D’abord, il est vrai qu’il existe quelques différences statistiques. Par exemple, en moyenne, le cerveau masculin est légèrement plus volumineux, même en tenant compte de la taille du corps. Mais cela n’a aucun lien direct avec l’intelligence ou les capacités. De même, certaines régions comme l’amygdale (impliquée dans les émotions) ou l’hippocampe (mémoire) peuvent montrer des variations moyennes entre sexes.

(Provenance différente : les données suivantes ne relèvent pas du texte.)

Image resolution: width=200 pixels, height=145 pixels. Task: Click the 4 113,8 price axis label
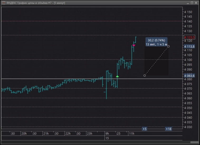click(189, 46)
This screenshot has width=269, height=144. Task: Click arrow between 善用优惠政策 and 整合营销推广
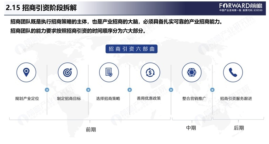click(171, 89)
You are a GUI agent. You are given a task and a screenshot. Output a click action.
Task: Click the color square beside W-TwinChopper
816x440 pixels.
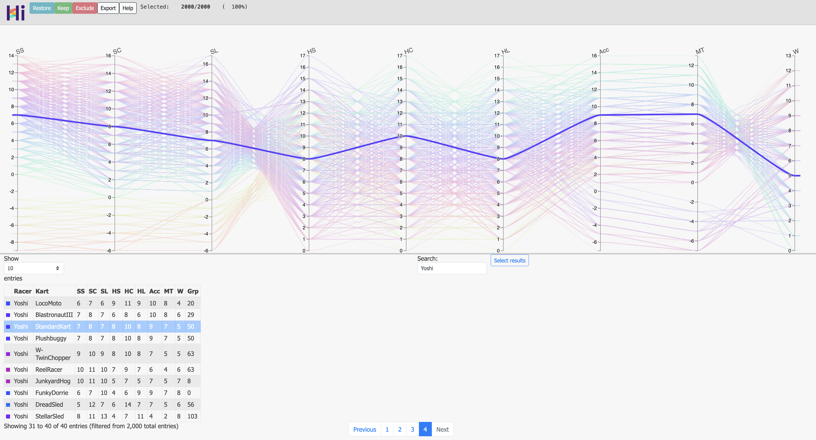pos(8,354)
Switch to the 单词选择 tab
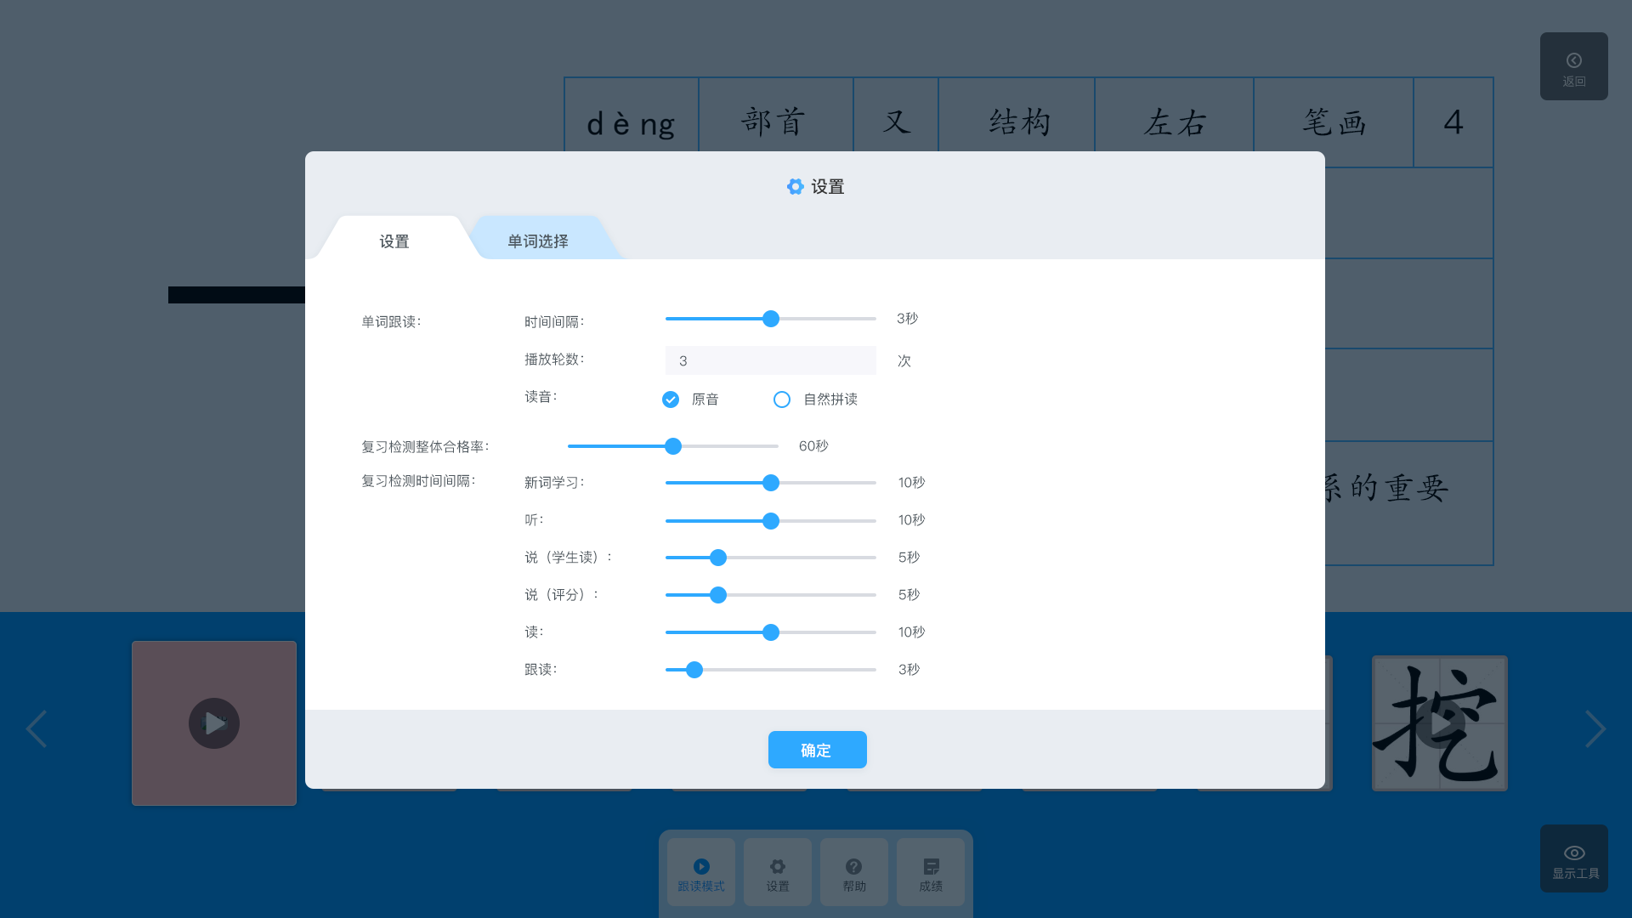The width and height of the screenshot is (1632, 918). pyautogui.click(x=538, y=241)
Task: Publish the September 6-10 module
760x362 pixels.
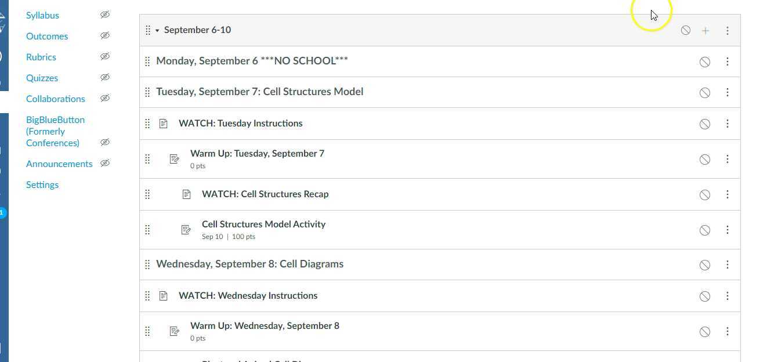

Cependant, les études récentes montrent surtout une immense variabilité individuelle. Chaque cerveau est unique, et les différences entre deux hommes ou deux femmes sont souvent plus grandes qu’entre un homme et une femme moyens. La plasticité cérébrale, c’est-à-dire la capacité du cerveau à se modifier avec l’expérience, est aussi très forte. Les différences observées peuvent donc être le résultat de l’éducation et de la culture plutôt que d’un déterminisme biologique pur.
En résumé, oui, il y a des tendances statistiques, mais non, les cerveaux ne sont pas « totalement différents ». Ils sont bien plus semblables que différents.